* What is expected *
Retype the data word for word, from the line with "Where should I click to: Toggle" up to and including the line with "Looking at the screenshot, I should 313,203.".

* Provided data *
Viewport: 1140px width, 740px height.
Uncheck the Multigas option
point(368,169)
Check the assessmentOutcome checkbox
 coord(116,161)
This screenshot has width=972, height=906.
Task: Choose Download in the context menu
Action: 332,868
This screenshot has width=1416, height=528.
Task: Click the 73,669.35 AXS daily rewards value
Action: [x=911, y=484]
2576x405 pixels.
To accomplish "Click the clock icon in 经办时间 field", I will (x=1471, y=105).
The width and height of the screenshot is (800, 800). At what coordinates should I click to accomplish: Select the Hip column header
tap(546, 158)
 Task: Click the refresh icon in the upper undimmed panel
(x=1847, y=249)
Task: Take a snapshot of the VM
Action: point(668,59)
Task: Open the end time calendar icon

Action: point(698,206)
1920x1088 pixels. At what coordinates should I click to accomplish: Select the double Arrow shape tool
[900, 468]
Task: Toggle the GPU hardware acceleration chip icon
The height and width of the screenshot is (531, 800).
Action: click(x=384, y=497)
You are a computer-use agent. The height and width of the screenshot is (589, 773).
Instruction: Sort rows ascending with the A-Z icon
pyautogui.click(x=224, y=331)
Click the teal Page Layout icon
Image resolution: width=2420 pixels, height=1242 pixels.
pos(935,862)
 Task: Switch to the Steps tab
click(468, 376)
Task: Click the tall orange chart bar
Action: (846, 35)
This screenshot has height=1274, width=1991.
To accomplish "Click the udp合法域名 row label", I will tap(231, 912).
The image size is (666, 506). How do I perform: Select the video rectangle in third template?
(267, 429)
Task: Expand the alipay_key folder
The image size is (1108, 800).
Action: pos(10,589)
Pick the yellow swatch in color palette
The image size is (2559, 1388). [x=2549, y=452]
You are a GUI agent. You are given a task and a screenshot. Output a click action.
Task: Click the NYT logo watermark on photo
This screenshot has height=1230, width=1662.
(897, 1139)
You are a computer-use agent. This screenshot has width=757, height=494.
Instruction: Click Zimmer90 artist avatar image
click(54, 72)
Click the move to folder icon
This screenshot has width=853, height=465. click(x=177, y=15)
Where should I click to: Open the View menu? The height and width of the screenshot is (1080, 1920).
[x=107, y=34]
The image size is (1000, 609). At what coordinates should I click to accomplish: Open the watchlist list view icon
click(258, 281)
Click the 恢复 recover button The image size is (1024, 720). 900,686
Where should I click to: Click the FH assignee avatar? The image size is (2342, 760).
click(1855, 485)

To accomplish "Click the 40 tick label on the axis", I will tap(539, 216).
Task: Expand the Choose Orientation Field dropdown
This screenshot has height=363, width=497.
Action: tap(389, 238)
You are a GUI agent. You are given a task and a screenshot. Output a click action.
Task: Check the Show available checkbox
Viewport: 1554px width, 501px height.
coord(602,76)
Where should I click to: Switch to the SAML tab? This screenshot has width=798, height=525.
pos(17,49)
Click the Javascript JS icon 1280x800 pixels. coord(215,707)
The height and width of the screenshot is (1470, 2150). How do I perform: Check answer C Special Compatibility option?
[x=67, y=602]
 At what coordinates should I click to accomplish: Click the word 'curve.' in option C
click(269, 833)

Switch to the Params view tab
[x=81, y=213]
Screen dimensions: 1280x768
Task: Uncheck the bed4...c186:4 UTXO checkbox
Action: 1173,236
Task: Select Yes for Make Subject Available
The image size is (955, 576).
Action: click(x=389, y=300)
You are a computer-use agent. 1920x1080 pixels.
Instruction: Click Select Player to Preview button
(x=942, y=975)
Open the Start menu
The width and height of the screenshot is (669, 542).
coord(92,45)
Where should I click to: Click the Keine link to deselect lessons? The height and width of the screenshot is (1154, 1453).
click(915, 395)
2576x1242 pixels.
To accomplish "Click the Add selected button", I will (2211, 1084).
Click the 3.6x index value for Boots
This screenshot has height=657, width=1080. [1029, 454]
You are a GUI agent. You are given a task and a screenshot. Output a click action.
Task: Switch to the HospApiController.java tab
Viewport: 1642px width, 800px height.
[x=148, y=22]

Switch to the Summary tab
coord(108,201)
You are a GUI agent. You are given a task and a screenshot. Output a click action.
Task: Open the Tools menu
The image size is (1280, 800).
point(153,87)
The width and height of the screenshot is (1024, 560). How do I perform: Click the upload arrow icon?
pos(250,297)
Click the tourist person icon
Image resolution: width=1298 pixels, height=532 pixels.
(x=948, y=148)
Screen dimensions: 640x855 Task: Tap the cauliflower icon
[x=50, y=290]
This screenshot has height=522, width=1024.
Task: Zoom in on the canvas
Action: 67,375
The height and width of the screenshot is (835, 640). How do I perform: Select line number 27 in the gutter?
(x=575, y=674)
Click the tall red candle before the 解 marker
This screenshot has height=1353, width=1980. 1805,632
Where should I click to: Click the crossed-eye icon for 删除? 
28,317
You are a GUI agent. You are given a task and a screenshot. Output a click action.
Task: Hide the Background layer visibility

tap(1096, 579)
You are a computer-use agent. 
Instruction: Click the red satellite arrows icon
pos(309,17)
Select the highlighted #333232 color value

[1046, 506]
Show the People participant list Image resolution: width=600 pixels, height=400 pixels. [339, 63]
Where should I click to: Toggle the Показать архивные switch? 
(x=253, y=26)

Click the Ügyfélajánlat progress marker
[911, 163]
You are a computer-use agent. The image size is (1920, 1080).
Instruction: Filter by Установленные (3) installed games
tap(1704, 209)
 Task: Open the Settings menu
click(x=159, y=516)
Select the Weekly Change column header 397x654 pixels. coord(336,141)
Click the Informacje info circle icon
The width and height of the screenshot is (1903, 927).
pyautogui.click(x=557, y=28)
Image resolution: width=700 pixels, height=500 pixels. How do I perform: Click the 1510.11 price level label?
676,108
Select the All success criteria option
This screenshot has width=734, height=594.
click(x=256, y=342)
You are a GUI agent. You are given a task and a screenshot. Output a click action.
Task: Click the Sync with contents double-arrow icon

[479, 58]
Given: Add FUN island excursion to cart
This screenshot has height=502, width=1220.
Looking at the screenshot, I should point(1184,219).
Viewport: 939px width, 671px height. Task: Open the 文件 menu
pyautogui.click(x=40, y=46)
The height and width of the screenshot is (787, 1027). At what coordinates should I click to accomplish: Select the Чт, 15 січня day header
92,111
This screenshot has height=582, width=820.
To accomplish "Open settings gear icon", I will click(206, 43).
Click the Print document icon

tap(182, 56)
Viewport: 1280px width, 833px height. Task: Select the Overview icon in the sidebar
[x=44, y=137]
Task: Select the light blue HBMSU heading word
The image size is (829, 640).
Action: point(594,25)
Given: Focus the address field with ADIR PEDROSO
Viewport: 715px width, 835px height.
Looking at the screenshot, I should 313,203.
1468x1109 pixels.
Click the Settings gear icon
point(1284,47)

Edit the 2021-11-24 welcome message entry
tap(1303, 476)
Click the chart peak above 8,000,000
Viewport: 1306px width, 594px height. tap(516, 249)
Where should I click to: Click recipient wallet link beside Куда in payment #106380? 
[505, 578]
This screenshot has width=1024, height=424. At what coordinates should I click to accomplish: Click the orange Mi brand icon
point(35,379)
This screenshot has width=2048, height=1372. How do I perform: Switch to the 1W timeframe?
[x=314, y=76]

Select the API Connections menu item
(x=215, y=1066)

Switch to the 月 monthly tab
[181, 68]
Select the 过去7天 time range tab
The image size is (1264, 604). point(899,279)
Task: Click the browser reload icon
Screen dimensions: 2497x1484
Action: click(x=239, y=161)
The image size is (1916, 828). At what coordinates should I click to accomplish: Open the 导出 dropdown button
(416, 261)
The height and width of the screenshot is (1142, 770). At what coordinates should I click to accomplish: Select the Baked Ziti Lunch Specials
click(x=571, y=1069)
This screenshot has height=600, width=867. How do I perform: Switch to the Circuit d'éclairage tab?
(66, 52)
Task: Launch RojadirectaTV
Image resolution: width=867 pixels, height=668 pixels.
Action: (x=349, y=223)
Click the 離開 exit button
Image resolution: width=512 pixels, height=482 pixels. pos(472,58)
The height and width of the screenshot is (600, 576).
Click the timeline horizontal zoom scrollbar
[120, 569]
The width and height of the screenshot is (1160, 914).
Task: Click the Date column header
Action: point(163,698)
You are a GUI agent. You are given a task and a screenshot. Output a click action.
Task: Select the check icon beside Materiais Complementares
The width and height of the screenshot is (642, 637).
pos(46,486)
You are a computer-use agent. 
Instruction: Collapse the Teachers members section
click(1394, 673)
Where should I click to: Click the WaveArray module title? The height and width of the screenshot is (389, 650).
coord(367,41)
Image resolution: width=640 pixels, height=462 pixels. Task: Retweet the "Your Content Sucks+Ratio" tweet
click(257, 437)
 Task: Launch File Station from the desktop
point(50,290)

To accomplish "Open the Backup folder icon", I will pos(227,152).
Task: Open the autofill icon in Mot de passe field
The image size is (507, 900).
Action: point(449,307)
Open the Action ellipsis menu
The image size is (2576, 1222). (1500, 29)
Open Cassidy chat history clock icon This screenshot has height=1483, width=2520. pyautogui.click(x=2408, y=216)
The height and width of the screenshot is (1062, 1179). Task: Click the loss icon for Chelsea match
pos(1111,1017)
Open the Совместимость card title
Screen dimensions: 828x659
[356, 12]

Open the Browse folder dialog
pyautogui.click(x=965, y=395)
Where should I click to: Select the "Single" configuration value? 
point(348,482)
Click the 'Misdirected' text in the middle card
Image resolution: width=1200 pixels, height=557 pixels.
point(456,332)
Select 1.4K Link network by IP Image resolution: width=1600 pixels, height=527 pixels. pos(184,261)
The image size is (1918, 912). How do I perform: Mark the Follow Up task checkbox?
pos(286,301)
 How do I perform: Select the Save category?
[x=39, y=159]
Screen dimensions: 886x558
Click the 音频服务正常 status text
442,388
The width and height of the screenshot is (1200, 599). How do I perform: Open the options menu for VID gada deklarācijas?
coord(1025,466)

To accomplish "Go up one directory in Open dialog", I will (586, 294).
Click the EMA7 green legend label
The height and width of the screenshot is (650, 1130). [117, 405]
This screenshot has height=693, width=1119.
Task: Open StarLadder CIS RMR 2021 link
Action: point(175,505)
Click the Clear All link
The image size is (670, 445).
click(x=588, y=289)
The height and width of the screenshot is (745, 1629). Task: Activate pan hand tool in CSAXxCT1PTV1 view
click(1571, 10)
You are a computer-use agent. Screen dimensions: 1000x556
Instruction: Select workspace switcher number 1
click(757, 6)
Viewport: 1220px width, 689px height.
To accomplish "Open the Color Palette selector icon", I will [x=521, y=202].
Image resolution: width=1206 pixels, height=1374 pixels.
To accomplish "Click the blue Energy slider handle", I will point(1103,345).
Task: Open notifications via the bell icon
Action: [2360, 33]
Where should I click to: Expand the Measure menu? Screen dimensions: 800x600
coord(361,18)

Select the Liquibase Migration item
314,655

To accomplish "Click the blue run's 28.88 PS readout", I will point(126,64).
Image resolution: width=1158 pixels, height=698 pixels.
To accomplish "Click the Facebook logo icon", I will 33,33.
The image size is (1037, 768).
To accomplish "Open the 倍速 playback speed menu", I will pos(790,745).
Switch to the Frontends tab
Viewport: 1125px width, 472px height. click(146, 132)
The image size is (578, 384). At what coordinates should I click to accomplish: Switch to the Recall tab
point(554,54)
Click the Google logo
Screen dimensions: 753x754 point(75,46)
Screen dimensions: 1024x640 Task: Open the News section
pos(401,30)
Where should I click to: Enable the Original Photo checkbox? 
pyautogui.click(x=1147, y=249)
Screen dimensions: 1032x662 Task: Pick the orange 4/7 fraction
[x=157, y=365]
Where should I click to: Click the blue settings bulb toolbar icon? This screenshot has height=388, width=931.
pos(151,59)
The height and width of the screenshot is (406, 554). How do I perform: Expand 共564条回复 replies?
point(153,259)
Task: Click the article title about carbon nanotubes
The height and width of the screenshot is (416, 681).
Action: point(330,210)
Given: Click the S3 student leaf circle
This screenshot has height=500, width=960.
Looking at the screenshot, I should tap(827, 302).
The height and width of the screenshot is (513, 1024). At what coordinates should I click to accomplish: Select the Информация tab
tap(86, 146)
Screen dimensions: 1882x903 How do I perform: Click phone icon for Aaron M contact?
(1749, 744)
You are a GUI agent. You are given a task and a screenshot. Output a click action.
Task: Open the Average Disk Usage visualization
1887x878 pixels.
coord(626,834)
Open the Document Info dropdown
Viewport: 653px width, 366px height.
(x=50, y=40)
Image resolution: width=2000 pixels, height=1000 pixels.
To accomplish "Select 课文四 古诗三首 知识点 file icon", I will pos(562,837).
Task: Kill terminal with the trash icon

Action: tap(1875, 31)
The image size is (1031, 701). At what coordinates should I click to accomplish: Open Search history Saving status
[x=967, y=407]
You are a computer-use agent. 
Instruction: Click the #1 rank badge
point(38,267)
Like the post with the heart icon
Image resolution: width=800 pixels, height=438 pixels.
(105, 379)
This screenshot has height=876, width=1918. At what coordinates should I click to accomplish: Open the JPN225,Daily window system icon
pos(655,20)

* Reply *
Where should I click to: Toggle the Показать архивные switch? 
(x=253, y=26)

Click the Ügyfélajánlat progress marker
[911, 163]
You are a computer-use agent. The image size is (1920, 1080).
Instruction: Filter by Установленные (3) installed games
tap(1704, 209)
 Task: Open the Settings menu
click(x=159, y=516)
Select the Weekly Change column header 397x654 pixels. coord(336,141)
Click the Informacje info circle icon
The width and height of the screenshot is (1903, 927).
pyautogui.click(x=557, y=28)
Image resolution: width=700 pixels, height=500 pixels. How do I perform: Click the 1510.11 price level label?
676,108
Select the All success criteria option
This screenshot has width=734, height=594.
click(x=256, y=342)
You are a GUI agent. You are given a task and a screenshot. Output a click action.
Task: Click the Sync with contents double-arrow icon

[479, 58]
Given: Add FUN island excursion to cart
This screenshot has height=502, width=1220.
Looking at the screenshot, I should point(1184,219).
Viewport: 939px width, 671px height. Task: Open the 文件 menu
pyautogui.click(x=40, y=46)
The height and width of the screenshot is (787, 1027). At what coordinates should I click to accomplish: Select the Чт, 15 січня day header
92,111
This screenshot has height=582, width=820.
To accomplish "Open settings gear icon", I will click(206, 43).
Click the Print document icon

tap(182, 56)
Viewport: 1280px width, 833px height. Task: Select the Overview icon in the sidebar
[x=44, y=137]
Task: Select the light blue HBMSU heading word
The image size is (829, 640).
Action: point(594,25)
Given: Focus the address field with ADIR PEDROSO
Viewport: 715px width, 835px height.
Looking at the screenshot, I should 313,203.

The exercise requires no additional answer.